• **TAREAS DEL EJERCICIO**:
• 1. Transcribe textualmente el tramo del fragmento sobre la burocracia que va desde "Los fines del" hasta "consiste ese saber.".
• 2. Según el fragmento sobre la burocracia, ¿en qué se basa la jerarquía del círculo burocrático?

Vamos a intentar resumir y simplificar toda esta farragosa
explicación: la burocracia es la forma de las corporaciones que se espera de su
contenido (las corporaciones) y convierte su interés particular en interés
general de la sociedad, mientras hace pasar el interés general por particular
(de un grupo o corporación). Acepta, pues, las corporaciones porque le sirven
para justificarse. Estas, a su vez, están en pugna con la burocracia, pero la
necesitan, para utilizarla en su lucha contra las otras corporaciones. La
burocracia, concluye Lefebvre, tiene una cierta racionalidad, una cierta
verdad, pero quiere abarcar más y usurpar los derechos que convienen sólo a la
sociedad. De ahí que necesite construir toda una ideología para enmascarar este
proceso.
Volvamos al hilo del texto, que pasa ahora a explicar las
relaciones entre burocracia y Estado: la burocracia y el Estado están también
en oposición: la burocracia se esfuerza por sustituir el fin del Estado,
poniéndose ella como fin: «aquí la confusión y la inversión se dan entre la
forma y el contenido. La burocracia transmuta mágicamente la pura forma en
contenido concreto, el contenido en forma, el fin formal en actividad práctica.
Los fines del Estado se transforman por tanto en fines de la burocracia, y
viceversa. Y este ovillo inextricable no excluye los conflictos. La burocracia
es un círculo del que nadie puede escaparse» (p. 151). Este círculo es un
círculo estratificado, y su jerarquía se basa en el saber. Hay que explicar,
por tanto, en qué consiste ese saber.
El saber burocrático intenta ser un sistema que la burocracia erige
en criterio de verdad. Pero esto no resiste a la crítica, según el marxismo: el
principio en que se basa este saber es que la cabeza sabe más que las esferas
inferiores: se remite a estas esferas inferiores para los detalles empíricos,
mientras que las esferas inferiores creen que la cabeza comprende lo racional,
lo general. Resultado: el saber se desdobla en teórico y práctico, se escinde,
como en la filosofía. Aquí las consecuencias son más graves, pues esta
separación hace que los seres reales sean tratados según su esencia
burocrática, es decir según la imagen que la burocracia tiene de ellos, y no
según como son. «Otro desdoblamiento aún más grave. El saber se transforma en
secreto y el conocimiento en misterio. El espíritu de la burocracia es el
secreto de su competencia, celosamente custodiado en el interior por la
jerarquía, y en el exterior por el carácter cerrado de la corporación. Nueva
analogía con la filosofía y la religión» (p. 152).

• **DATOS MOSTRADOS**:

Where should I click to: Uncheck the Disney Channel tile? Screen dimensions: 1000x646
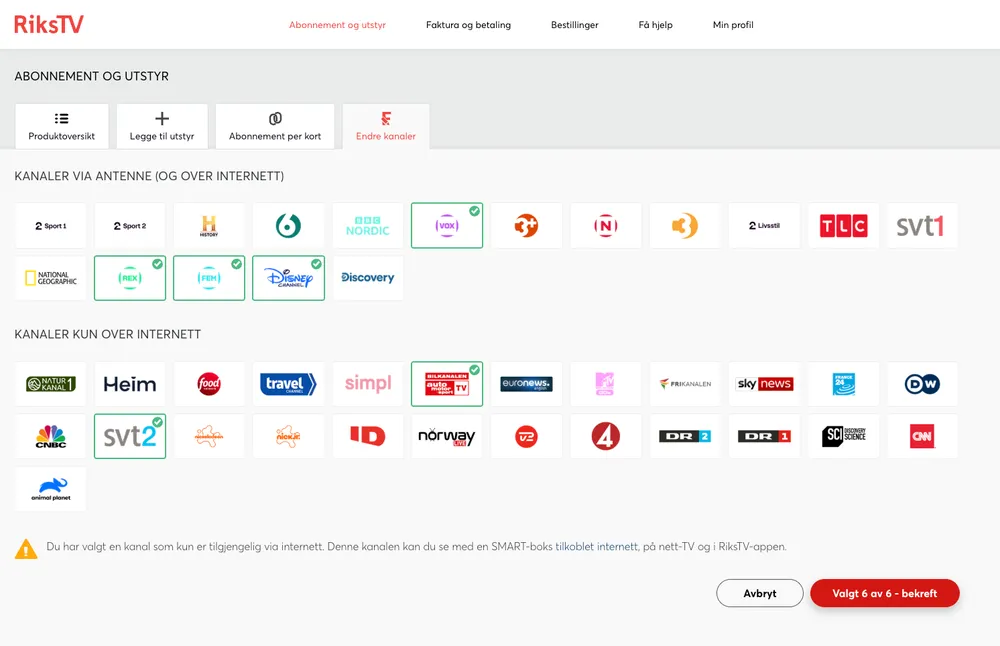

• **RESPUESTAS**:
• 1.
Los fines del Estado se transforman por tanto en fines de la burocracia, y
viceversa. Y este ovillo inextricable no excluye los conflictos. La burocracia
es un círculo del que nadie puede escaparse» (p. 151). Este círculo es un
círculo estratificado, y su jerarquía se basa en el saber. Hay que explicar,
por tanto, en qué consiste ese saber.

• 2. La jerarquía del círculo burocrático se basa en el saber.